Un tel filtre au bout de son robinet, est-ce bien utile? Responsable de l’inspection des eaux au Service de la consommation et des affaires vétérinaires du canton de Vaud, Eric Raetz a un avis tranché sur la plupart de ces dispositifs: «Il est à notre avis inutile de filtrer les eaux du robinet en Suisse», lâche-t-il. L’eau s’écoulant des robinets de Suisse romande provient soit des lacs, soit des nappes phréatiques, soit des deux en proportions variables selon les localités, poursuit le spécialiste.

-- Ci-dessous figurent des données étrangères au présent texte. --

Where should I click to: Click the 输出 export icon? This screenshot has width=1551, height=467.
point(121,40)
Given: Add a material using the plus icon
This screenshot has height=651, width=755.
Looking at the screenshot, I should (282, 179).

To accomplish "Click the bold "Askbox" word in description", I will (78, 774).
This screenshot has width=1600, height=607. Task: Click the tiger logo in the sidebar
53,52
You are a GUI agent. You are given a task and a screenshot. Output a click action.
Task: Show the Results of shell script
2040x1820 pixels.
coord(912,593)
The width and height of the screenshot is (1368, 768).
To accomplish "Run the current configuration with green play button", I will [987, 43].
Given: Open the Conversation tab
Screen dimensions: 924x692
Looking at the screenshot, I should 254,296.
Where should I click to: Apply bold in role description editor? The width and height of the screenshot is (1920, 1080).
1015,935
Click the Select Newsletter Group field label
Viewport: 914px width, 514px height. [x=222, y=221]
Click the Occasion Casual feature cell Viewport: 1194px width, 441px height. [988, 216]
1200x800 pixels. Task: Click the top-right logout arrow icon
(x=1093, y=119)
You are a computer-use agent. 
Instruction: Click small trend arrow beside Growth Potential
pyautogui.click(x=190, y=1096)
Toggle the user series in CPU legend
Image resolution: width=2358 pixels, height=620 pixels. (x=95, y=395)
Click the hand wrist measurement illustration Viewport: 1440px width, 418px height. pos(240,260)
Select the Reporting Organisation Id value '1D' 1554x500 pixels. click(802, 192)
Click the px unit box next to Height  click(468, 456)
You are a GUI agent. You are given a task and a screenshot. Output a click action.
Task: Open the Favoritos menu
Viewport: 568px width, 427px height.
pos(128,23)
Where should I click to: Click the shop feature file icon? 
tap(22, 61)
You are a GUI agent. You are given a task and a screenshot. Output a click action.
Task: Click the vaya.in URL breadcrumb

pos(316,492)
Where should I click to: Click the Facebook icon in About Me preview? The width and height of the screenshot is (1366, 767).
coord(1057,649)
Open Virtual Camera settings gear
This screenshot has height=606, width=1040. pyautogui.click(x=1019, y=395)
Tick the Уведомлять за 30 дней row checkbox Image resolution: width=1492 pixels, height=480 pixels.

Celle provenant des souterrains n’est pas traitée, à l’inverse de l’eau des lacs, qui nécessite un nettoyage. Comme dans une carafe Brita ou dans le futur DrinkPure Home, plusieurs étapes permettent de débarrasser l’eau de ses bactéries et produits indésirables.
Continent américain visé
«L’eau stockée dans les réservoirs, prête à être distribuée, est nettoyée de toutes les bactéries», indique Eric Raetz. Et le spécialiste d’ajouter que les filtres domestiques peuvent même avoir l’effet inverse à celui escompté. «Ajouter une étape de filtration bactériologique va plutôt avoir tendance à augmenter le nombre de microbes qui prolifèrent dans le charbon», explique-t-il. En cause, la manipulation du filtre ou sa saturation en bactéries peuvent aboutir à une contamination plus importante au fond du pichet. C’est d’ailleurs pourquoi les filtres individuels des carafes ou des robinets doivent être fréquemment remplacés.
Mais le DrinkPure Home n’est de toute façon pas vraiment conçu pour les eaux suisses, très contrôlées, reconnaît David Alcala. «Nous visons en priorité le continent américain», confie le porte-parole. Les récents scandales de l’eau contaminée aux Etats-Unis, où 2000 réseaux ont été contaminés au plomb, devraient légitimer l’utilisation de ce genre d’instrument. Les pays du sud moins développés, où l’eau du robinet n’est pas potable, pourraient également en tirer profit, espère Novamem.
Reste que sous nos latitudes, les filtres gardent tout de même un intérêt dans certains cas précis, tel que l’adoucissement de l’eau. Concrètement, ils retiennent une partie du calcaire (calcium, magnésium), ce qui protège les canalisations et les appareils ménagers. Mais cela n’a aucun impact sur la santé, au contraire: retirer ces minéraux bénéfiques revient à en priver son organisme. Autre cas de figure, certains utilisateurs filtrent leur eau pour en faire disparaître la saveur chlorée. Mais on peut obtenir le même résultat en laissant reposer son verre ou sa carafe durant quelques minutes avant consommation.